Un escape real hacia la libertad
Aquel 8 de mayo de 1945, mientras las campanas de las iglesias repicaban y Londres se teñía de rojo, blanco y azul, Isabel (de 19 años) y su hermana Margarita (de 14) observaban desde el balcón del Palacio de Buckingham la euforia colectiva. Sin embargo, ver la alegría desde las alturas no era suficiente.

«Recuerdo que estábamos aterrorizadas de que nos reconocieran», relató la Reina Isabel II a la BBC en 1985. Tras recibir el permiso de su padre, el rey Jorge VI —quien anotó en su diario con compasión: «Pobrecitas, todavía no se han divertido nada»—, las hermanas se unieron a una comitiva de unas 16 personas para mezclarse con la masa humana.
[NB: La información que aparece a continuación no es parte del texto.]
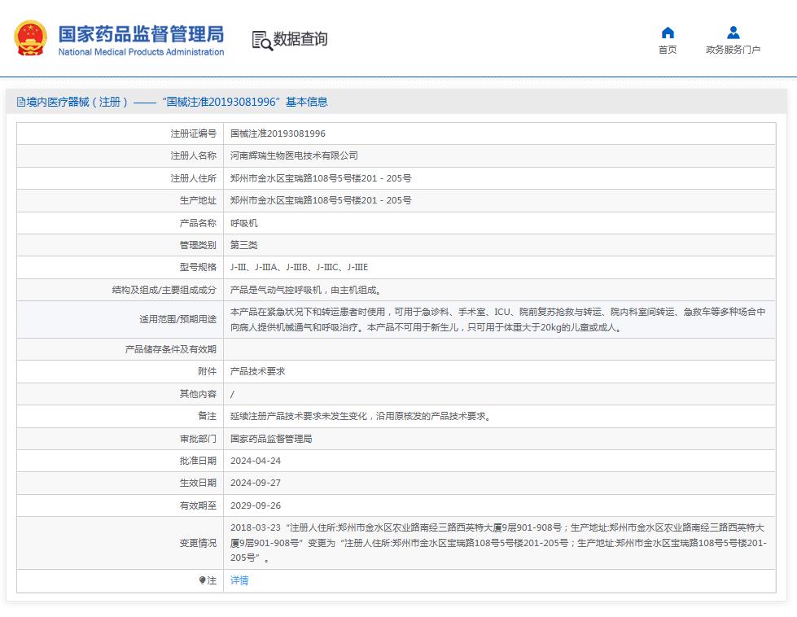This screenshot has width=797, height=617.
Task: Click the home house icon
Action: click(x=668, y=33)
Para pasar desapercibida, Isabel utilizó su uniforme del Servicio Territorial Auxiliar (ATS), donde se había formado como mecánica y conductora. «Me bajé la gorra hasta los ojos», recordó la soberana, aunque un oficial de los Granaderos la obligó a ponérsela correctamente, argumentando que no podía ser vista con alguien «vestido de forma inapropiada».

«Cenicienta al revés»
Lo que siguió fue, en palabras de su prima Margaret Rhodes, un momento de «Cenicienta al revés». Las herederas al trono caminaron del brazo de desconocidos por Whitehall, arrastradas por una marea de alivio y felicidad.
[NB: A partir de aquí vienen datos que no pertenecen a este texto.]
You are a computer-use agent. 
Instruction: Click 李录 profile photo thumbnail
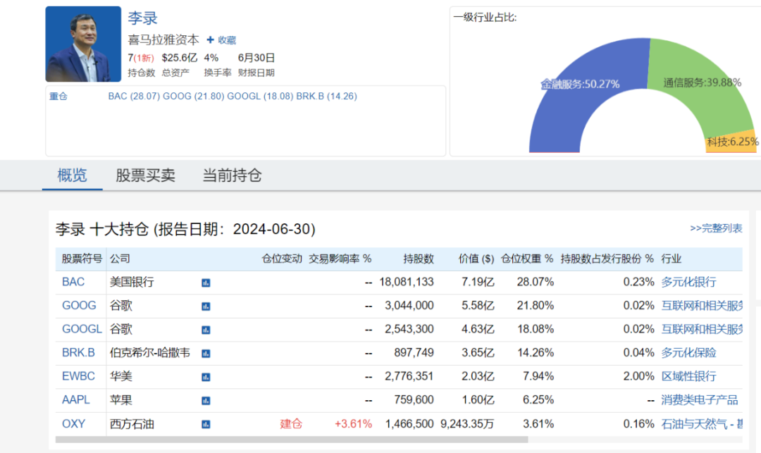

Entre las anécdotas de la noche, destaca el encuentro con un marinero holandés a quien alguien del grupo le arrebató el sombrero, obligando al militar a seguirlos durante un tramo para recuperarlo. Para la princesa Margarita, el impacto visual fue lo más memorable: tras años de apagones y bombardeos, ver el Palacio de Buckingham iluminado por reflectores fue «tremendamente emocionante».

De la realidad a la ficción
Este histórico «momento único de libertad personal» ha servido de inspiración para la novela The Nightingale, la película A Royal Night Out (2015) y, más recientemente, el episodio «Ritz» de la sexta temporada de la serie The Crown. Sin embargo, la realidad fue más concurrida que la ficción: mientras las series limitan sus acompañantes a figuras como Peter Townsend o Lord Porchester, en la vida real las hermanas estuvieron rodeadas de amigos y familiares, incluido su primo John Elphinstone, recién liberado de un campo de prisioneros de guerra.
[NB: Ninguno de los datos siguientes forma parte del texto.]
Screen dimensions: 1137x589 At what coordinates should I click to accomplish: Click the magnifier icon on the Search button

Un símbolo de determinación
La salida nocturna fue el colofón a años de servicio. Durante el Blitz, las princesas permanecieron en Gran Bretaña a pesar del peligro, convirtiéndose en símbolos de la resistencia nacional. Isabel, que a los 13 años ya enviaba mensajes de aliento por radio a los niños evacuados, terminó la guerra habiendo cumplido con su deber militar y personal.

Cuarenta años después de aquel evento, la Reina no dudó en calificar esa expedición secreta como «una de las noches más memorables de mi vida». Fue una de las escasas cuatro ocasiones en las que la mujer más famosa del mundo pudo caminar, sin ser vista, entre su pueblo.